◆ Activity:
Within the records below, filter for lines carrying the word "حساب" and copy them.

(Source records)
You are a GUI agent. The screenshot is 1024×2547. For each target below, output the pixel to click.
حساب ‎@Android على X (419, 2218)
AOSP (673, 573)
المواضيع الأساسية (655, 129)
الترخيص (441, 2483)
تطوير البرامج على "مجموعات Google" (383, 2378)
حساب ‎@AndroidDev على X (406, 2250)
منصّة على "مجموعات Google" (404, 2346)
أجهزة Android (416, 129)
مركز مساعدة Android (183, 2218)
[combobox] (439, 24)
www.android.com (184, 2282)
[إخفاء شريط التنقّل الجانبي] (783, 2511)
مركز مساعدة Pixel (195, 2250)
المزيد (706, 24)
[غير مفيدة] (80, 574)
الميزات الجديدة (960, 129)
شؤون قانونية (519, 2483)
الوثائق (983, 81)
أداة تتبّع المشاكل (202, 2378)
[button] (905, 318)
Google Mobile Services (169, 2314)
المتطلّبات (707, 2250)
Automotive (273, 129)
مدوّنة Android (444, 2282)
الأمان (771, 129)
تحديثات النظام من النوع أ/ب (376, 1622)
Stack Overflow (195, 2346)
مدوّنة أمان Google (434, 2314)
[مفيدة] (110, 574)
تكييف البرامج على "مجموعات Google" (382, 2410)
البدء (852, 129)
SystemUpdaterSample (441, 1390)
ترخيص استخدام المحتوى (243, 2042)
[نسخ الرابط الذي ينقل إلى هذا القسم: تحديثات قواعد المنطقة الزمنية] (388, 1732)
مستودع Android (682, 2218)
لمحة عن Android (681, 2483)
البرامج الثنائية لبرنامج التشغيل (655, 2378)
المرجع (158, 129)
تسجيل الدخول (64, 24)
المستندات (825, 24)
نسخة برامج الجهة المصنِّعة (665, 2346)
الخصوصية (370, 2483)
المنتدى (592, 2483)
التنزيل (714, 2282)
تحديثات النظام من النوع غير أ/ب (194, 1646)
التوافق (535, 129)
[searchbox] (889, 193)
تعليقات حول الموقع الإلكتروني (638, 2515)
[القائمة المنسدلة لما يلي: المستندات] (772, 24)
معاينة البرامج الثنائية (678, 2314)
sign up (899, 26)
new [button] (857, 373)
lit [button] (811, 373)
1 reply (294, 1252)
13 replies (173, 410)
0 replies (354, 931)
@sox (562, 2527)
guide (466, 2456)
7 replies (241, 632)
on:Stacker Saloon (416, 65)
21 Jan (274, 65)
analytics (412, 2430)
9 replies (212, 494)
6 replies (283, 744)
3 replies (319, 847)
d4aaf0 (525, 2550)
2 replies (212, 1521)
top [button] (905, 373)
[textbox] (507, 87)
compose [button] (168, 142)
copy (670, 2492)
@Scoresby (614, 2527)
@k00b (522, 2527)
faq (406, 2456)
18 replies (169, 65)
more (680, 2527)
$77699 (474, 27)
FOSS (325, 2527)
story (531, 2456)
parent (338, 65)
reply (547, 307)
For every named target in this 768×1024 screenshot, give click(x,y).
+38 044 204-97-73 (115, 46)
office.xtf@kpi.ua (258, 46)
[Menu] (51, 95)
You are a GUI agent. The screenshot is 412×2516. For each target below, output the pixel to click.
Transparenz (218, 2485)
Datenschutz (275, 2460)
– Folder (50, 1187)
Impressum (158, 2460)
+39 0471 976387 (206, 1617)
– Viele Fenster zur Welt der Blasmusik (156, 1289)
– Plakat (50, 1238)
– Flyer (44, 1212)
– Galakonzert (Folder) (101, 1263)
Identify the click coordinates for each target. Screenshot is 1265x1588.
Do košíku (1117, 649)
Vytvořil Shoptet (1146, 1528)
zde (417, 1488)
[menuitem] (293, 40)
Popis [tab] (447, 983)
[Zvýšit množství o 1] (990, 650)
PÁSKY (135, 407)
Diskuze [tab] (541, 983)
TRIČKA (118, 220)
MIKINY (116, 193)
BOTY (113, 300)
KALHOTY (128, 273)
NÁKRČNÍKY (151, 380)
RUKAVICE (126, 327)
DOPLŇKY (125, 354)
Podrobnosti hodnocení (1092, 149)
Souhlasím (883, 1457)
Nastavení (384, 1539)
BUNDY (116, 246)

◆ Exercise output:
حساب ‎@Android على X (419, 2218)
حساب ‎@AndroidDev على X (406, 2250)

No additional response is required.